A carboxymethyl derivative of scleroglucan (Scl-CM) with a 65±5% carboxylic group degree of derivatization (DD) was recently synthesized and characterized. Aqueous solutions of the polymer underwent to a sharp transition toward a gel like behaviour in the presence of divalent ions such as Ca+2. Physical hydrogels with different Scl-CM/Ca+2 ratios were prepared and characterized for their rheological behaviour. Their potential as drug delivery systems was also evaluated. To this end three non steroidal anti-inflammatory drugs (NSAIDs) were loaded into the hydrogels obtained with 2% w/v solution of Scl-CM and 0.05 and 0.1 M CaCl2. The release rate of the drugs was critically related to the salt concentration. By an appropriate combination of the hydrogels prepared using different amounts of salt, it was possible to obtain a system able to release diclofenac with zero-order kinetics. Primary skin irritation tests showed a good biocompatibility of the new polymer, as well as of its hydrogels. These results suggest a potential of the new hydrogels for the development of modified delivery systems in topical formulations.

pH-sensitive hydrogels of dextran: synthesis, characterization and in vivo studies.

pH-Sensitive hydrogels of dextran were synthesized by photochemical cross-linking reaction of methacrylate dextran (DEX-MA) at different derivatization degree, functionalized with acidic residues through reaction with phthalic anhydride. The hydrogels were characterized by FT-IR spectra, swelling measurements, experiments of chemical and enzymatic hydrolyses. The swelling data agreed with the formation of networks having pH-sensitive behaviour.

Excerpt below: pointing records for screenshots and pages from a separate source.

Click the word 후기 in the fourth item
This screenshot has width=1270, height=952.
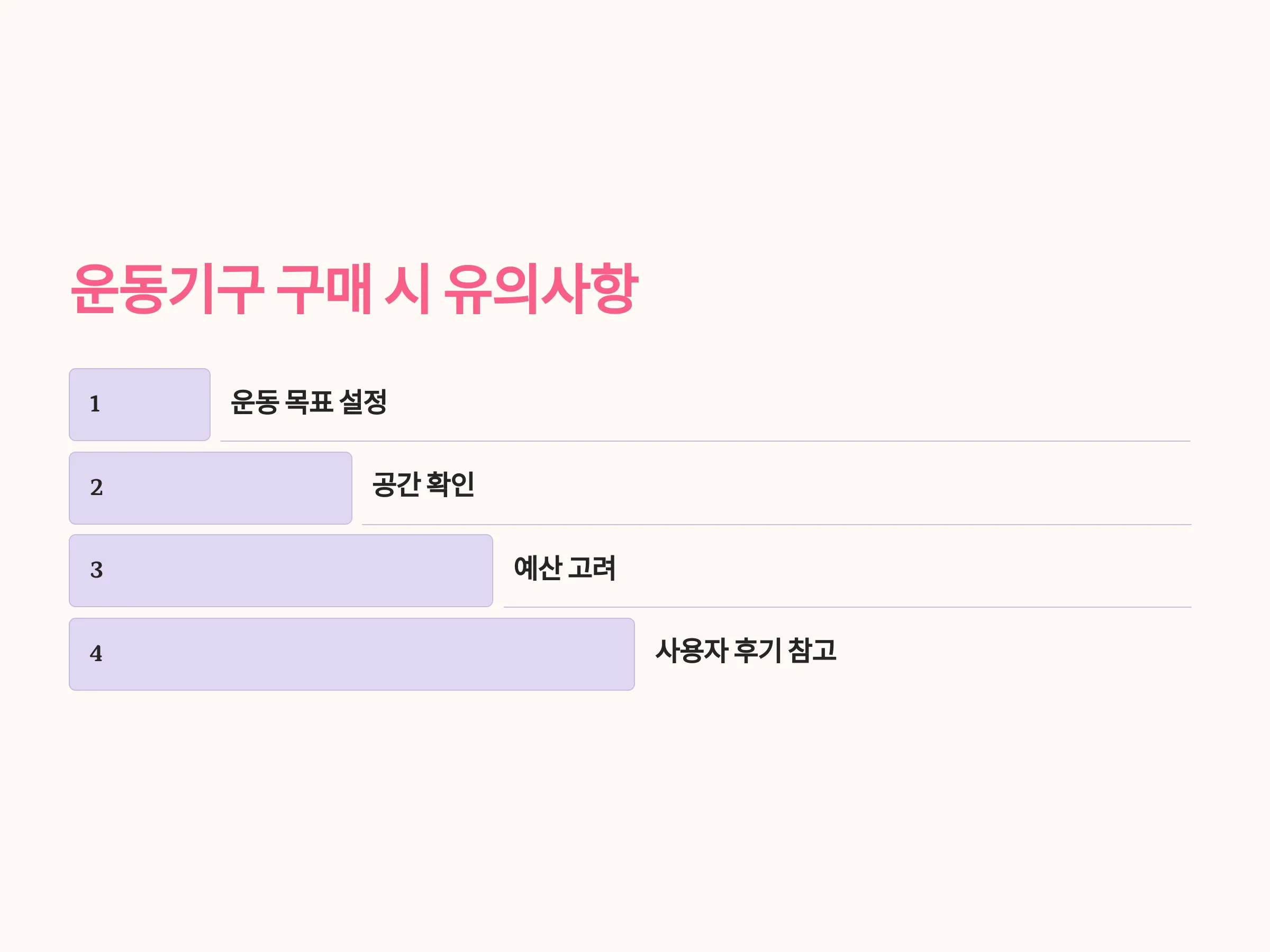coord(758,651)
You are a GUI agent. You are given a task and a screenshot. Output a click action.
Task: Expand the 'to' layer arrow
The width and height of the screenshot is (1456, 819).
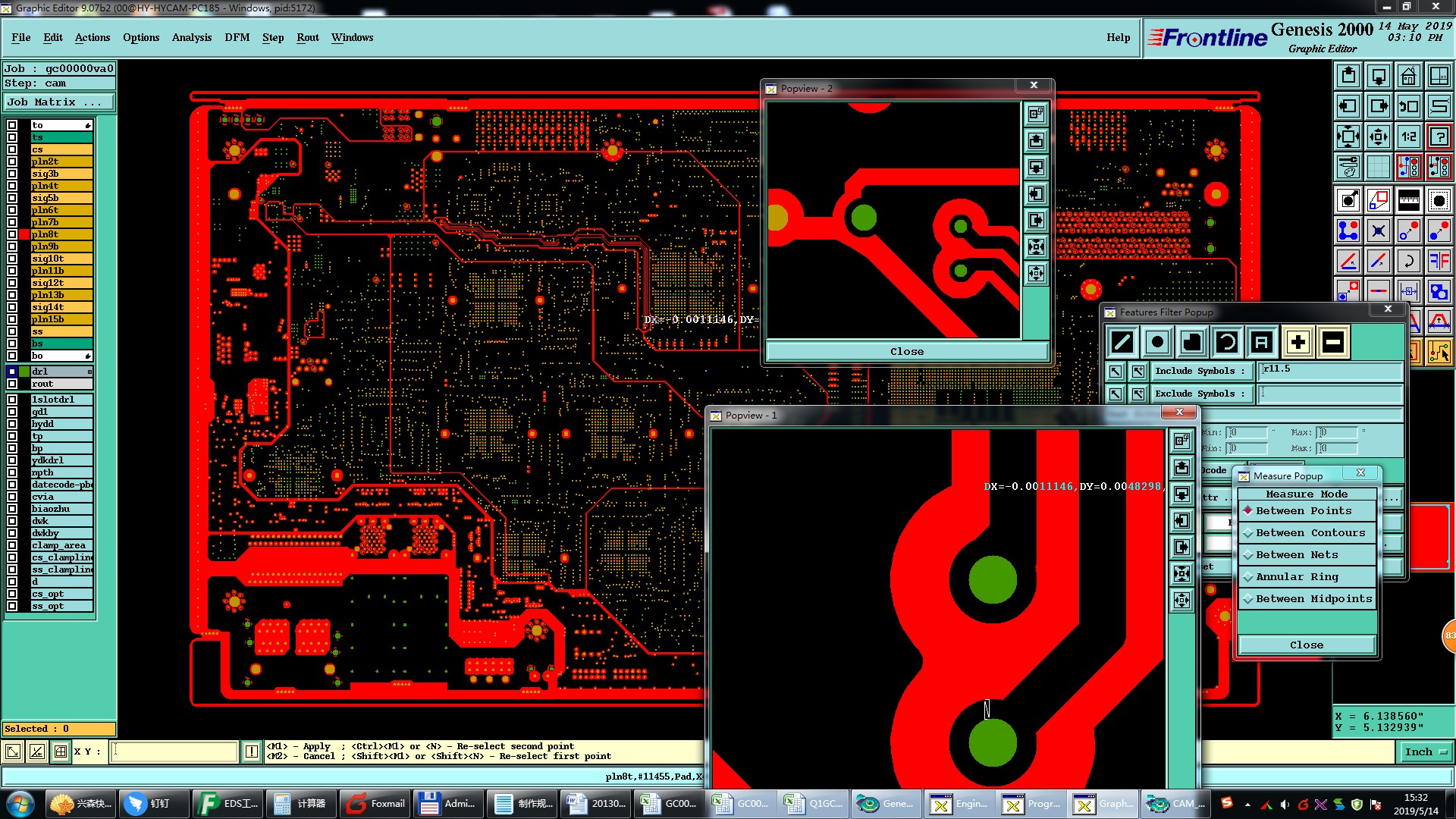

This property was confirmed by the morphological examination performed by scanning electron microscopy on samples maintained in media at different pH. (S)-4-Isobutyl-2-phenylpropionic acid (ibuprofen) was loaded into the polymeric matrices. The analysis of the release profiles of the drug from the three networks showed that all the matrices were able to retain ibuprofen during the transit through the stomach, releasing it in a sustained way in the intestinal tract at a rate strictly dependent on the derivatization degree in methacrylic groups. In vivo studies verified the biocompatibility of the materials. Moreover, when the matrix loaded with ibuprofen was administered to rats, it was able to protect them from the ulcerogenic effects of the drug.